Sjögren-Larsson syndrome – also known in OMIM as ichthyosis, spastic neurologic disorder, and oligophrenia – is a rare autosomal recessive condition comprising congenital ichthyotic hyperkeratosis, spastic diplegia, mild to moderate mental retardation, and retinopathy.[9-12] Hair, nails, and the ability to sweat are generally normal. SLS was originally described in Swedish patients, but over 200 cases have been reported worldwide in all races. The incidence in Sweden is 1 in 100,000, rising to 1 in 10,000 in the northwest region of Vasterbotten.[10]

SLS presents at birth as ichthyosis that ranges from fine scaling to generalized hyperkeratosis. Preterm birth is common and is been attributed to abnormal leukotriene B4 inactivation.[10] Velvety orange or brown lichenification, often with verrucous hyperkeratosis, develops noticeably in and around the flexures, neck, and midabdomen. The lichenification progresses slowly and is embarrassing to older children, in whom it can restrict the mobility of already hypertonic limbs.[10]

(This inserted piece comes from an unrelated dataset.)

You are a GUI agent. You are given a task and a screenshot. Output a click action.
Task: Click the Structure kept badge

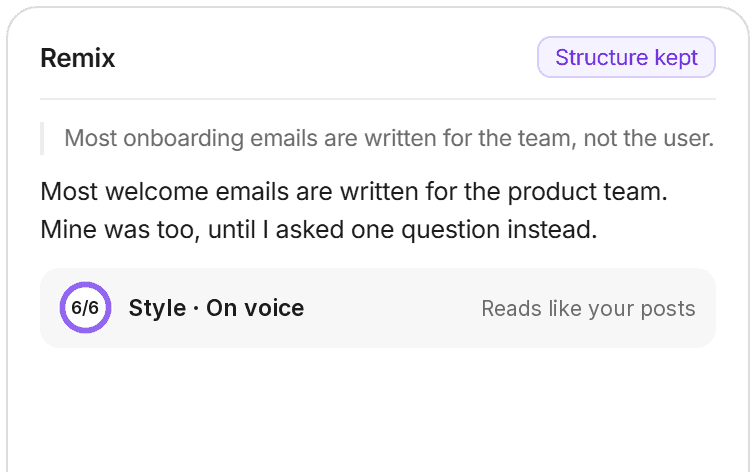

In the first 2 to 3 years, SLS patients can develop neurological manifestations, such as spastic diplegia or tetraplegia and mental retardation, and can be accompanied by defects in speech. Glistening white dots develop in the macula of the retina after 1 year of age but are not present in all patients. Most SLS patients never walk[9] and tend to have short stature. About half of SLS patients experience seizures. The histological findings of hyperkeratosis, papillomatosis, acanthosis, and a mildly thickened granular layer are nonspecific.[11]

SLS is caused by a deficiency in fatty aldehyde dehydrogenase (FALDH), which maps to 17p11.2. Mutations occur in the FALDH gene (ALDH10, recently renamed ALDH3A2).[11] Clinical improvements occurs with fat restriction and supplementation with medium-chain triglycerides.[9]